● **Task**: Only lines containing the word "entry" are needed; pull them out of the material.
++++++
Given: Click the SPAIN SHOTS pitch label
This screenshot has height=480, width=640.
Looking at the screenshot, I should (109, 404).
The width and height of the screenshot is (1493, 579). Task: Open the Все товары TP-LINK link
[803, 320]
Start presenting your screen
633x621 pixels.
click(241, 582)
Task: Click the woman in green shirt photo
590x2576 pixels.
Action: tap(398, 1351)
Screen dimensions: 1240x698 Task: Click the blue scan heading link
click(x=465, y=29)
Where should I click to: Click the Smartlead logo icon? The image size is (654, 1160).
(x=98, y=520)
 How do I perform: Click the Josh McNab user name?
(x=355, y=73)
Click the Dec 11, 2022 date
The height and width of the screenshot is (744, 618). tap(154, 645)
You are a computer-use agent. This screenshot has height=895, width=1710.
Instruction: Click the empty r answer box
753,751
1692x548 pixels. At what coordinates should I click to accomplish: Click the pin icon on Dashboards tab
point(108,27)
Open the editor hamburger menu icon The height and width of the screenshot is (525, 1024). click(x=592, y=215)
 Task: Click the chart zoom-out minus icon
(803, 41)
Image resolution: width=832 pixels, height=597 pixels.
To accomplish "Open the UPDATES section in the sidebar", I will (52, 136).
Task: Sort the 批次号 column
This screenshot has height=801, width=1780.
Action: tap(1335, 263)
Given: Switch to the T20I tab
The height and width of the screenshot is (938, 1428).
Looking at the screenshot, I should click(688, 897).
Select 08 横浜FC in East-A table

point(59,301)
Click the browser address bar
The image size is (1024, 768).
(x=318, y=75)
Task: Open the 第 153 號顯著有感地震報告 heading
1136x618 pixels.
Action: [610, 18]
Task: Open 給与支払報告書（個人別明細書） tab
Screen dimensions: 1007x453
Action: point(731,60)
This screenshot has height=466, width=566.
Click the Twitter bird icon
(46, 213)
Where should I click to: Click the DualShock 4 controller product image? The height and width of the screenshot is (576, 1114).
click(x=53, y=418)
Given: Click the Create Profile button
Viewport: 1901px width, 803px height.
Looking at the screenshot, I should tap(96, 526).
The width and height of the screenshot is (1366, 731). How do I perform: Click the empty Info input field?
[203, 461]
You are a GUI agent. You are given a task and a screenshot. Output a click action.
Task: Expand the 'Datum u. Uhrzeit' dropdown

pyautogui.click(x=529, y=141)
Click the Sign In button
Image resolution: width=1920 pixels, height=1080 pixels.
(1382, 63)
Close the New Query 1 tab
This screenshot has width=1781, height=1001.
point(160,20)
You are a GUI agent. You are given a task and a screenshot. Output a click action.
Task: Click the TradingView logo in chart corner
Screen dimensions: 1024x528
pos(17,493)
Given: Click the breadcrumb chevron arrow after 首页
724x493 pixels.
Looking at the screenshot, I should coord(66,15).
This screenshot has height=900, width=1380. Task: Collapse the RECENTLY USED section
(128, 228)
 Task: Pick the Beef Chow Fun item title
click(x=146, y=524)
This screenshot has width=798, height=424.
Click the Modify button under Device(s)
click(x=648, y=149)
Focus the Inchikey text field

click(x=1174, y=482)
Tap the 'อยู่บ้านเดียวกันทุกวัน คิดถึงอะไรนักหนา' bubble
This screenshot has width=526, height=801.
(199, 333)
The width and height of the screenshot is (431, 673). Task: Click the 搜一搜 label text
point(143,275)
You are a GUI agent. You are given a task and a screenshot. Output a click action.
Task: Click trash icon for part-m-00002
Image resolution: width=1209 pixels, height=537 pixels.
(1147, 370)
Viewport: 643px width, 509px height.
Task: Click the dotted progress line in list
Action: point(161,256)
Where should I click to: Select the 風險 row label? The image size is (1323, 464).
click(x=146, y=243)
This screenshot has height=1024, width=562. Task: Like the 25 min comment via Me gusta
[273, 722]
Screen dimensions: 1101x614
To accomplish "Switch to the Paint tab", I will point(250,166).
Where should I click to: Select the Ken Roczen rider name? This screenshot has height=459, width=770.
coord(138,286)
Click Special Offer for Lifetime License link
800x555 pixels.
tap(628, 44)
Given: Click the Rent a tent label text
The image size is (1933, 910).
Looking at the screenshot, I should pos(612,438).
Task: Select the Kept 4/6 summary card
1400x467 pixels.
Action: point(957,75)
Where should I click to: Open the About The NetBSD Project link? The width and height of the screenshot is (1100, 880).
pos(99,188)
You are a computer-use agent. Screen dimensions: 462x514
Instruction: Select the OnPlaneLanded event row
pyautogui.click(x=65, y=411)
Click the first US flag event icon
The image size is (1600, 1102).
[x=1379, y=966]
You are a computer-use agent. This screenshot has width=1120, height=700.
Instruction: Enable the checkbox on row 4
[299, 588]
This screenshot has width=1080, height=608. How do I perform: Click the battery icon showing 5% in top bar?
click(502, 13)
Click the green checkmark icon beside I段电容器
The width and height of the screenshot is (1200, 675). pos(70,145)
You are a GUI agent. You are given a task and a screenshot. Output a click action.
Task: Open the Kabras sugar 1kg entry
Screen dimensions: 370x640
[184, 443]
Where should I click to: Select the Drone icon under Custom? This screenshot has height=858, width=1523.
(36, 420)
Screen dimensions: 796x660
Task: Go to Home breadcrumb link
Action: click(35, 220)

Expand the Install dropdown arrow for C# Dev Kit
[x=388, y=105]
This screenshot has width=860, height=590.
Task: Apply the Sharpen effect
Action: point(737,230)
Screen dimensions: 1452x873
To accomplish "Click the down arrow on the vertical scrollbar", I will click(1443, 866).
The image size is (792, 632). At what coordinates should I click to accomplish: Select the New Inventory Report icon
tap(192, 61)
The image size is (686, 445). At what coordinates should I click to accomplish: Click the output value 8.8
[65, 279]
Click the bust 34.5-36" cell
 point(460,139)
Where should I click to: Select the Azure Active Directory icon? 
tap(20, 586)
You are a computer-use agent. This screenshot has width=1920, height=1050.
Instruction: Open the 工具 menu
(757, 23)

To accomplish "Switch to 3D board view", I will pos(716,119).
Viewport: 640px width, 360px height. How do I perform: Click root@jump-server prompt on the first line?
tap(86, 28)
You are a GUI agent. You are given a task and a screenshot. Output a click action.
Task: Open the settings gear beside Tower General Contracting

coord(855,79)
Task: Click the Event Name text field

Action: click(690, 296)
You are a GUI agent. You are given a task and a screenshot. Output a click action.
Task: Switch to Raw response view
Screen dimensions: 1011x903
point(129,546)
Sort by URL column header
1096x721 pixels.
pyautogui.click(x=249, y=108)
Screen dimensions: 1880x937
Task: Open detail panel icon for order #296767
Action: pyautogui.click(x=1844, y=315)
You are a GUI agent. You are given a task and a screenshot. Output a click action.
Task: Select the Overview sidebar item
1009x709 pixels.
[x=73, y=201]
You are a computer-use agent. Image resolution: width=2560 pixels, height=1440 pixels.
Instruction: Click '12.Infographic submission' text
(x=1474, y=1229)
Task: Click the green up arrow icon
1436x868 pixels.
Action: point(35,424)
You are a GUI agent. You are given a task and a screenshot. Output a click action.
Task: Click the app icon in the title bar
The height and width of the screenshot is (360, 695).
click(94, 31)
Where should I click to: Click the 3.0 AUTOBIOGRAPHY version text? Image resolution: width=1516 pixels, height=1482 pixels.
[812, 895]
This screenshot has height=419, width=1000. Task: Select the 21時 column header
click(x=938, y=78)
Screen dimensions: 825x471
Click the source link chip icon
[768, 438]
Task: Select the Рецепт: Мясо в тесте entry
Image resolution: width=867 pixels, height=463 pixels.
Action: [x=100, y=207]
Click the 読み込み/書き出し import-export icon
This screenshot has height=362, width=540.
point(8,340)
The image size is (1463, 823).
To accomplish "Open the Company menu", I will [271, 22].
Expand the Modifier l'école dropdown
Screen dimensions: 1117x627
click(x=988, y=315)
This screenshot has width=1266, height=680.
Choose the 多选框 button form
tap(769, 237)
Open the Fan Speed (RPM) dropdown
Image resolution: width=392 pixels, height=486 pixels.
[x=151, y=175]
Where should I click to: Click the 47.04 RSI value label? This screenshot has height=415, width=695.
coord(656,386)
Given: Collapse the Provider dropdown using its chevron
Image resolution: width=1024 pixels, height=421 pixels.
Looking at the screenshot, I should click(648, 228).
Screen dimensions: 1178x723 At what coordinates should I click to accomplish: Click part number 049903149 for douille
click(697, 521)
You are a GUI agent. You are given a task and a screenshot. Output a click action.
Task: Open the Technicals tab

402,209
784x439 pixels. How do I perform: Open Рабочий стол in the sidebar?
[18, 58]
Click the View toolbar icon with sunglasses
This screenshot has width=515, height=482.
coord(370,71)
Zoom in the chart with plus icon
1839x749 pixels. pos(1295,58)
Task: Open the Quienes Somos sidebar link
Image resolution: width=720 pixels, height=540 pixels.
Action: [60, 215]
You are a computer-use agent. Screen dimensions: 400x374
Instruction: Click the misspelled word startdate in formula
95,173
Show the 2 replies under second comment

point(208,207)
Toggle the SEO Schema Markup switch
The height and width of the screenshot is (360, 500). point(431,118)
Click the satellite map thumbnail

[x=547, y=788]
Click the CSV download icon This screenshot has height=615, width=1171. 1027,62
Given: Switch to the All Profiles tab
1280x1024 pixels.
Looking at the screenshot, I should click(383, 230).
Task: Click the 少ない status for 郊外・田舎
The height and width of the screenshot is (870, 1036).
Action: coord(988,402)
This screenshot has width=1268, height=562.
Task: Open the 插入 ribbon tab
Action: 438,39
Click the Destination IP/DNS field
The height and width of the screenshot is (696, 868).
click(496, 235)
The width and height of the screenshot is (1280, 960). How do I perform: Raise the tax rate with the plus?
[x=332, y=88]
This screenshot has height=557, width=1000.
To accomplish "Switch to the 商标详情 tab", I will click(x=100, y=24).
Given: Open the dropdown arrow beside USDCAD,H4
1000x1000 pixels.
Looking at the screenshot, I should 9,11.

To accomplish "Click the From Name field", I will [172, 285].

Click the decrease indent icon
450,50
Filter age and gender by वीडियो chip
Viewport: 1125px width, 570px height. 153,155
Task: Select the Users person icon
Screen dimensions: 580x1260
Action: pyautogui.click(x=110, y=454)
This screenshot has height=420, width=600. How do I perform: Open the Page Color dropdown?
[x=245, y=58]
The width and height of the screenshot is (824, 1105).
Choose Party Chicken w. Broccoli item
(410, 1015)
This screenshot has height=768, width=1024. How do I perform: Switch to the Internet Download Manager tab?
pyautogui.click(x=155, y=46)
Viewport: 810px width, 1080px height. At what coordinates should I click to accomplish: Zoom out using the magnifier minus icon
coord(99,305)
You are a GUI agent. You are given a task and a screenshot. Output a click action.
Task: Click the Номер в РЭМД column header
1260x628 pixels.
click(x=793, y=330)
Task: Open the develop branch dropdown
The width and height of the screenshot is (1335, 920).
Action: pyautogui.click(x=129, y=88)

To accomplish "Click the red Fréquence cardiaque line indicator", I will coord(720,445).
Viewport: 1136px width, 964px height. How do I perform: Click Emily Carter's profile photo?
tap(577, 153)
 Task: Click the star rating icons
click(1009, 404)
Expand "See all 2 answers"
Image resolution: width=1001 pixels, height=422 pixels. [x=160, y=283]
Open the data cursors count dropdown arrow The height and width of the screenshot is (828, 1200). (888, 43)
++++++
● **Solution**:
Task: Open the Kabras sugar 1kg entry
Task: Select the Рецепт: Мясо в тесте entry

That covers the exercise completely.